A Finnish diagnostic company, Zora Biosciences Oy, has developed a diagnostic test, CERT (Cardiovascular Event Risk Test) that identifies the risk of heart attack more accurately than LDL-cholesterol or LDL-cholesterol based measurements, said the company in a news release. It says CERT, available in the U.S. from Mayo Clinic, enables patient stratification into risk groups more accurately than the currently used lipid tests and provides an enhanced tool for capturing the risk. 

CERT, and its latest version CERT2, is a blood test that measures ceramide lipids by mass spectrometry. Plasma ceramides represent the next generation of clinical predictors for adverse cardiovascular events resulting from unstable atherosclerotic plaques. Ceramides are bioactive lipids that play a central role in cell membrane integrity, cellular stress response, inflammation, and cell death.

Zora pointed to a new international study that shows that LDL-cholesterol is unable to predict future cardiovascular events and fails to identify those coronary heart disease patients who are at the highest risk and who would benefit most from additional attention and preventive action.

The research, a 10,000 coronary heart disease (CHD) patient study showing the prognostic performance of CERT  in comparison to standard laboratory measurements.is published in the European Heart Journal

“It is common to assume that all CHD patients have an equivalent cardiovascular risk, but according to this study this seems not to be the case,” said Reijo Laaksonen, Chief Medical Officer for Zora Biosciences, in a statement. “For instance, the 10-year cardiovascular death risk of a CHD patient may vary from 5 percent to over 20 percent.” 

The high-risk patients are not well identified with current clinical markers. The widely used LDL-cholesterol was not able to identify those CHD patients who were at the highest risk of cardiovascular death or myocardial infarction.

Laboratory tests such as CERT2 may offer an advantage over classical risk calculators in terms of their reliability, ease of use and predictive power, the company asserted. 

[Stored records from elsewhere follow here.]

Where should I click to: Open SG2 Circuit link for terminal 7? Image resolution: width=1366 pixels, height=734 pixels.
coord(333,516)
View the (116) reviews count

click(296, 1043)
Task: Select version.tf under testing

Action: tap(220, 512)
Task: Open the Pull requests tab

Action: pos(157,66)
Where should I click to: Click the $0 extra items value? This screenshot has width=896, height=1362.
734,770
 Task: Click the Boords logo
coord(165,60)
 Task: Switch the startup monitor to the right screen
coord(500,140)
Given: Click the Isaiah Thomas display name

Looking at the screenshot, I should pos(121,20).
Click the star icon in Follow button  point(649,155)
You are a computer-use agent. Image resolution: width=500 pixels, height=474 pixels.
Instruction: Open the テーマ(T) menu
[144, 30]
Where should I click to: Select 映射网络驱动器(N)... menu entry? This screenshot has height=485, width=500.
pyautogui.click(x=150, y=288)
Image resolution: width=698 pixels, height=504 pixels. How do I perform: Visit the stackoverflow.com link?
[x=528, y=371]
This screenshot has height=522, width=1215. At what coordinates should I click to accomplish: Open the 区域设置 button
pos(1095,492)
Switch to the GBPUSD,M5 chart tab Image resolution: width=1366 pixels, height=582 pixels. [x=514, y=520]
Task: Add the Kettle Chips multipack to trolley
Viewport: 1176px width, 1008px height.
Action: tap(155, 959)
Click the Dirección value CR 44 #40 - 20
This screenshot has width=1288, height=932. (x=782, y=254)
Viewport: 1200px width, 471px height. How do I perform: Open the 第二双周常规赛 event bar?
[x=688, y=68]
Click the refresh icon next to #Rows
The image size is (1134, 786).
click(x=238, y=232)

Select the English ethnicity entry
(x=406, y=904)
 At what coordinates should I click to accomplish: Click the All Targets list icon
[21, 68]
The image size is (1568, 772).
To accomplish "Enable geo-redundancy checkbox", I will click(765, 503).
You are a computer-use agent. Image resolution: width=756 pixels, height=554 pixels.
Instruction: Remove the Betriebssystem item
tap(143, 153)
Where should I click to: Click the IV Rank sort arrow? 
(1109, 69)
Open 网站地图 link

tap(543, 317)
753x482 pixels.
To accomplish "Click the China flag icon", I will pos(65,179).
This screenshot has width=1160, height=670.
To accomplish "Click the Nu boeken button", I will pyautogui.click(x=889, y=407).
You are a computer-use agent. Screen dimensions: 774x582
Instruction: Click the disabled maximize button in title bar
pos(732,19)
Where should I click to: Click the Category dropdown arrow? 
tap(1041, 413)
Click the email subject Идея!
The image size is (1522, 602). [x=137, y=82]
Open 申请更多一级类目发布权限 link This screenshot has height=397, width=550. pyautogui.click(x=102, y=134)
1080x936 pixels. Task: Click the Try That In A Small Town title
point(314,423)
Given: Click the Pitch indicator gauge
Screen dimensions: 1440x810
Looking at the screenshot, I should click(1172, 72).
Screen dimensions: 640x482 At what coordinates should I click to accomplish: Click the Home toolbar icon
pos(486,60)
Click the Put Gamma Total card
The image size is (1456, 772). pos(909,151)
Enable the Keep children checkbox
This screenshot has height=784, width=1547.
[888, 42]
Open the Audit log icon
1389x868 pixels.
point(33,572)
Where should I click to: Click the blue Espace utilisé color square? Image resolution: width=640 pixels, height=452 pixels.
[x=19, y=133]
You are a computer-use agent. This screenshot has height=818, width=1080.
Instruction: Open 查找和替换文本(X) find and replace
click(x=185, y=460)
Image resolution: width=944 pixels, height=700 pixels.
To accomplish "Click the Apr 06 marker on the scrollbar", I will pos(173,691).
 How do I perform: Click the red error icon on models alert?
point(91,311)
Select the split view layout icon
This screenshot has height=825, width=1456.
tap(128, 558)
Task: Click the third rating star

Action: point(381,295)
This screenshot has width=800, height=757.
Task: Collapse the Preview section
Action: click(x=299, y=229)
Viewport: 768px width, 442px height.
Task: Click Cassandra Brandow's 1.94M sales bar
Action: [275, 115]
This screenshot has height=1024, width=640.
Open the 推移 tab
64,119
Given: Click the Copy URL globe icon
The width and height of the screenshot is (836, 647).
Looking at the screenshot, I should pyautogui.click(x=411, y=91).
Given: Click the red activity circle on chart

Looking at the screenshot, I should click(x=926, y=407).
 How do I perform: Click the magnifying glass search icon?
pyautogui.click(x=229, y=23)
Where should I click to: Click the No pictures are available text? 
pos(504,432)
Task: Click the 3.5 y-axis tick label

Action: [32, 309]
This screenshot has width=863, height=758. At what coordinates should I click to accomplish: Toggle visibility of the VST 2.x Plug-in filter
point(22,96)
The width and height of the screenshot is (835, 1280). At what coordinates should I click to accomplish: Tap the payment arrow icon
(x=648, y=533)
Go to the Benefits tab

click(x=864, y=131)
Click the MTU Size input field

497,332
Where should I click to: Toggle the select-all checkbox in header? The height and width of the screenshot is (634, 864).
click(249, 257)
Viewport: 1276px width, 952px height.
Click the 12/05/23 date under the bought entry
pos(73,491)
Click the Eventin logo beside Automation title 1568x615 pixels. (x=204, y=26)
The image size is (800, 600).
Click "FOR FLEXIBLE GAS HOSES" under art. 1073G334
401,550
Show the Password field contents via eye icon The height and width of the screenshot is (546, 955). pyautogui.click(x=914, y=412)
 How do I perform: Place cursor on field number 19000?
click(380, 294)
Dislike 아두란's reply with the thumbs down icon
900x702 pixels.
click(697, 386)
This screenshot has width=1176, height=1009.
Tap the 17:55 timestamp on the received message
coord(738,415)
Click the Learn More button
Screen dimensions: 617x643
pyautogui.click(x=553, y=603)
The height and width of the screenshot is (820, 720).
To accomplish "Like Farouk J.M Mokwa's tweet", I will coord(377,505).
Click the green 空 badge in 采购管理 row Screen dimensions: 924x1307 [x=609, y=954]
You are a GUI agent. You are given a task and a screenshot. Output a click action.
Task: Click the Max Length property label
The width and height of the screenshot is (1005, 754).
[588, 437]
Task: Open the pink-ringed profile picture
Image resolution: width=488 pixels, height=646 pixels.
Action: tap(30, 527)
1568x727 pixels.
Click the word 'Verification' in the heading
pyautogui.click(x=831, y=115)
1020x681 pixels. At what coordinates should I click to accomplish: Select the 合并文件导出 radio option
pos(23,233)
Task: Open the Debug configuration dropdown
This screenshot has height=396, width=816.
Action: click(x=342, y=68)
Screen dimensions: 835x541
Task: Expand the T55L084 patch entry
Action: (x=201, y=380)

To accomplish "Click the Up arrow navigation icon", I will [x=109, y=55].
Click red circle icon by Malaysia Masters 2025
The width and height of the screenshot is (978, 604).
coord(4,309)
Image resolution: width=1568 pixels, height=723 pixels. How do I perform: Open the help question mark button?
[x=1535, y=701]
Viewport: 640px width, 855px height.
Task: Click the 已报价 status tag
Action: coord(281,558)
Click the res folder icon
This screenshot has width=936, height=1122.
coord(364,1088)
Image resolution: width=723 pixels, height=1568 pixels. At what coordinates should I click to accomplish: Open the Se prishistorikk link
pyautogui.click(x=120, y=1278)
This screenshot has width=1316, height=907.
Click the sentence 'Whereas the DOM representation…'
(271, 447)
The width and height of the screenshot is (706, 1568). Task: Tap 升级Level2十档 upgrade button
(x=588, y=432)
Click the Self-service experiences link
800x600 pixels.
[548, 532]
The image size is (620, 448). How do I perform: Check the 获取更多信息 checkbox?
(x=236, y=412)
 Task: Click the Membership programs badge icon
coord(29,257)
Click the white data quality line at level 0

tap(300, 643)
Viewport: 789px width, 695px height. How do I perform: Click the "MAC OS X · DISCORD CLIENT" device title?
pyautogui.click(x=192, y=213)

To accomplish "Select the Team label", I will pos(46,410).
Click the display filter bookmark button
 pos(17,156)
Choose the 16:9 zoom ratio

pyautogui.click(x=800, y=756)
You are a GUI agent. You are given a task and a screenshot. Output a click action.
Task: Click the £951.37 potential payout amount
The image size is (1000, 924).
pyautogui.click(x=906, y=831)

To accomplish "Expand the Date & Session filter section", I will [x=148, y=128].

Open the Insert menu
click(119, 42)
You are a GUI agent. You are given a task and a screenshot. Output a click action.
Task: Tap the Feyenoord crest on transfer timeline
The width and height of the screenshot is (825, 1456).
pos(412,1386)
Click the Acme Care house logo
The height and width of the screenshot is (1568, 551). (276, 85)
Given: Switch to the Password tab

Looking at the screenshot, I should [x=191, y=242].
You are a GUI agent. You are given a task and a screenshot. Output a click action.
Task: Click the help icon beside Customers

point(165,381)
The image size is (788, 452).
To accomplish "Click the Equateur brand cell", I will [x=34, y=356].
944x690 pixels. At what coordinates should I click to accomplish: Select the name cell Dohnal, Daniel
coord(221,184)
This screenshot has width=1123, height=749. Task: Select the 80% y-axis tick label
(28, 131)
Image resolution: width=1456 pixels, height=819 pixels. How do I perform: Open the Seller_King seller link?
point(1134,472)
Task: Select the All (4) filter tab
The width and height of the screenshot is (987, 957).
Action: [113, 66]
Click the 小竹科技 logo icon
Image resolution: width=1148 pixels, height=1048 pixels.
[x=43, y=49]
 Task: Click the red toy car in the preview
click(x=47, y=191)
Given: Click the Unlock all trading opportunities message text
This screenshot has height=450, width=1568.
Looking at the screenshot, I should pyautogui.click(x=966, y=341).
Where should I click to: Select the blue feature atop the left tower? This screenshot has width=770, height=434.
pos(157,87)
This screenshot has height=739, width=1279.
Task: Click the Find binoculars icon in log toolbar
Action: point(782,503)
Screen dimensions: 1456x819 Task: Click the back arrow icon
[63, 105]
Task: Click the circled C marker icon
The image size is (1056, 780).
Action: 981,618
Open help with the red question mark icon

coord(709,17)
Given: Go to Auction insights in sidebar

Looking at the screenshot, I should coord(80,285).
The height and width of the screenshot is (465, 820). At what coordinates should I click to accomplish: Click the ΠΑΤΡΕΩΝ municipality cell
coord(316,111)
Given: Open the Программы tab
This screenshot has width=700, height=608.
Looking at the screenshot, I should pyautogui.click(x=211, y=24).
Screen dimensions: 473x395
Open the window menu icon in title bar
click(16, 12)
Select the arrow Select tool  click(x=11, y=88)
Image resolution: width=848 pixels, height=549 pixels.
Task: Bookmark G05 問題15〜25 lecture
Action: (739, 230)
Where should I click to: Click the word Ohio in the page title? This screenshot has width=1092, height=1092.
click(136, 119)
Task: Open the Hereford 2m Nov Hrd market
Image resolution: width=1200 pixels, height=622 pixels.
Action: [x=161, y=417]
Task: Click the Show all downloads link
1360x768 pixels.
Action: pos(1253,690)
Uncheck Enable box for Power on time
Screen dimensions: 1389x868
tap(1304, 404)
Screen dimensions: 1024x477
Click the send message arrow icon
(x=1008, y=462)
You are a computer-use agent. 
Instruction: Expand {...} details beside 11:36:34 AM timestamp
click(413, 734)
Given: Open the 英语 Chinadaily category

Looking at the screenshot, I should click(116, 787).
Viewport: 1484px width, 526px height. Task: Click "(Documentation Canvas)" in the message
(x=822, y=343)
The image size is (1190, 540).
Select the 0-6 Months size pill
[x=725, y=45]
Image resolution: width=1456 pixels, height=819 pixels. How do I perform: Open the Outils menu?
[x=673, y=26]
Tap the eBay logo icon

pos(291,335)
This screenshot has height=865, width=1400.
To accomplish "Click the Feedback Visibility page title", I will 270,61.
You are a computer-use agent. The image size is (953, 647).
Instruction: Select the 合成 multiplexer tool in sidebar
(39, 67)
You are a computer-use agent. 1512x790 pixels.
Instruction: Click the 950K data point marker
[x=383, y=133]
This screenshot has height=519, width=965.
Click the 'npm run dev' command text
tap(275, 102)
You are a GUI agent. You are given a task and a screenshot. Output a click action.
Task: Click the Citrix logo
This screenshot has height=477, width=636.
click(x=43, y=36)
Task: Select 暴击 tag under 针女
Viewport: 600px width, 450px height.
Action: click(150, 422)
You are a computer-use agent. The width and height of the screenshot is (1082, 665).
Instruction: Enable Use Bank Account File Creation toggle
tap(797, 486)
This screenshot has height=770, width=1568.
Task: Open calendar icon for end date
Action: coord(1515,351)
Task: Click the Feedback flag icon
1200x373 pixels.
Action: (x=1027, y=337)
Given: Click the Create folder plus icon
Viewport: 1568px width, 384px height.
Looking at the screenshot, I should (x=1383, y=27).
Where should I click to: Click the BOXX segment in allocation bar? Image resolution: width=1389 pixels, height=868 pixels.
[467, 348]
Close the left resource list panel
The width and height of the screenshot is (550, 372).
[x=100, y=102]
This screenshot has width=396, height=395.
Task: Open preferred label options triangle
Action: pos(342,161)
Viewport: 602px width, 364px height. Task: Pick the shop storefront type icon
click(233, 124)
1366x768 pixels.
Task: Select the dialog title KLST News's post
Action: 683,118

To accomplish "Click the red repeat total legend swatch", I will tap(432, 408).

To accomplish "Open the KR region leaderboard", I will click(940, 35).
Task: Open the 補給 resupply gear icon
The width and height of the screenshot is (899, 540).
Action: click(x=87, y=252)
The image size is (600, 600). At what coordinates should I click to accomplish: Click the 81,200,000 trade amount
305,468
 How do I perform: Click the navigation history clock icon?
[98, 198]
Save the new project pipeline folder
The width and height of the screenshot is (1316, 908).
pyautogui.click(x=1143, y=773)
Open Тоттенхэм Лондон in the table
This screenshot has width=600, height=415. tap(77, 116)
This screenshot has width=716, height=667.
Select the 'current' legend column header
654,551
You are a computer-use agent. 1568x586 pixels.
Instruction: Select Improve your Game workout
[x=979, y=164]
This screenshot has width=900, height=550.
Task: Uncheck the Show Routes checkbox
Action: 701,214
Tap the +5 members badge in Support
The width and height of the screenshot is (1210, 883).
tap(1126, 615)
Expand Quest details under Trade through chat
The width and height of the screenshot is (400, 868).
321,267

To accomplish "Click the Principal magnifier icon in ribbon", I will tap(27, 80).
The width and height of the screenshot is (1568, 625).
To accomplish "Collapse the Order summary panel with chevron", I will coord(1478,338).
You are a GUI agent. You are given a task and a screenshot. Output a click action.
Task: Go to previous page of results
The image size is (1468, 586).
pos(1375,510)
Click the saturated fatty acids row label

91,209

Cardiovascular diseases are the leading cause of death worldwide. In 2015, coronary heart disease affected 110 million people and resulted in 8.9 million deaths. Common belief is that coronary heart disease (CHD) patients are at an equally high risk for cardiovascular events such as heart attack.  The study showed that there is a substantial variability in the risk of future cardiovascular events in CHD patients.